Both were on the hunt for bodies, which may be buried in the abandoned railway complex in a section of the Tivoli Gardens community. The area was a picture of desolation when the Gleaner visited yesterday.
Search continues
The shallow grave in which the body was found in the aftermath of the Tivoli Gardens incursion, was still evident amid the burnt-out vegetation.
Spirit and Recon have not yet unearthed anything of interest to members of the Major Investigations Task Force (MIT), but the search will continue next week.
Spirit was put to work in Haiti in the aftermath of the January 12 earthquake that devastated sections of that country.
When a Gleaner team approached Hilda Wood and Melissa Ellis, owners of the mutts, in the woods of an abandoned section of Tivoli Gardens called Railway, the dogs had taken a break along with their mistresses and were frolicking. But don’t take their frolicking ways at face value. The dogs can sniff out a dead rat, if their fame is anything to go by.
Two-week stay
They will be in Jamaica for 14 days, but Ellis seems willing to stay beyond that time line. “Who’s to tell? Anything can happen,” she smiled.
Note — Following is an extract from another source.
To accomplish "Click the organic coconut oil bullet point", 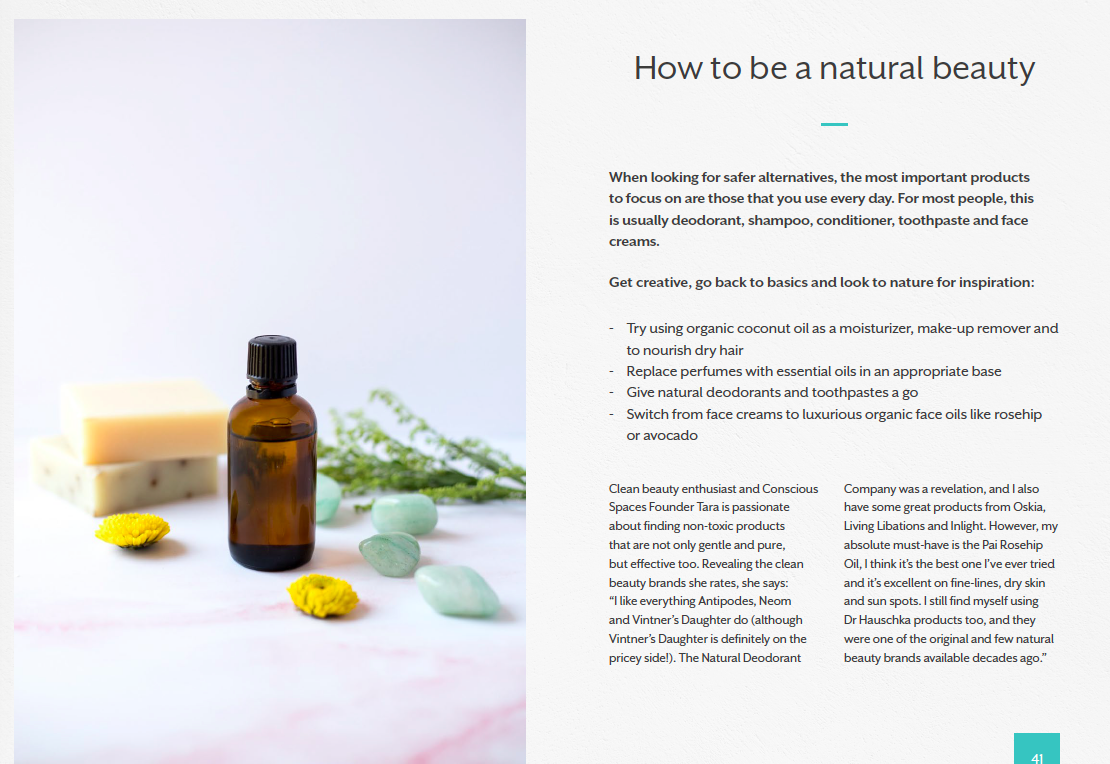I will (x=834, y=339).
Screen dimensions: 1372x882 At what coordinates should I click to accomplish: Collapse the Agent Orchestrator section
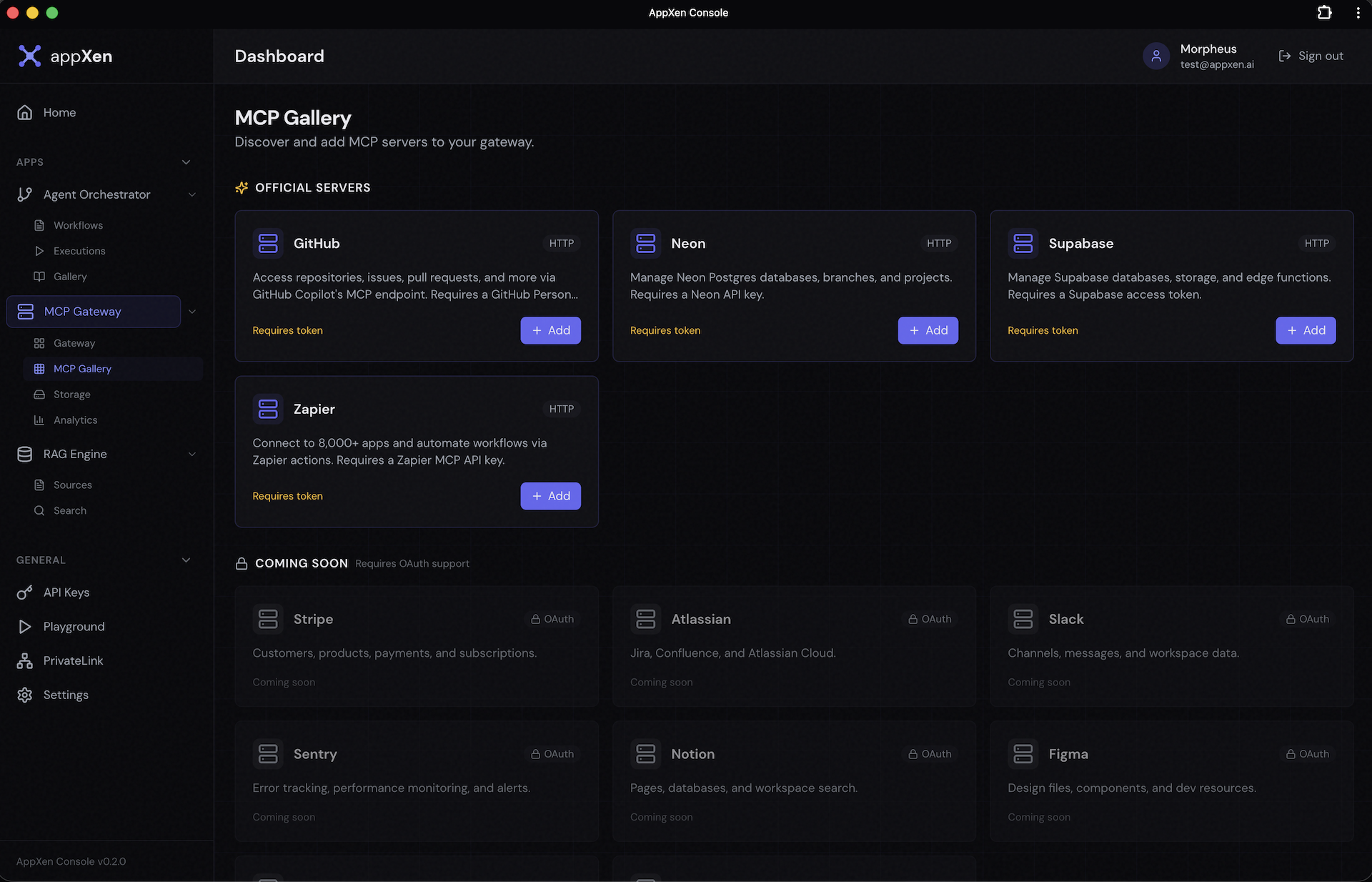pos(192,194)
Ellis has worked for nine months with American Canine.
“I am also a firefighter with the FEMA Task Force, the Federal Emergency Management Agency,” said Ellis. The Americans seemed to have possessed much faith in Recon and his owner, whom they sent to Iraq. Recon, certified by the National Narcotic Detector Dog Association, for the past year and a half, was sent to Iraq to locate missing American soldiers.
Both Wood and Ellis, who are in Jamaica for the first time, have owned the dogs since they were eight weeks old.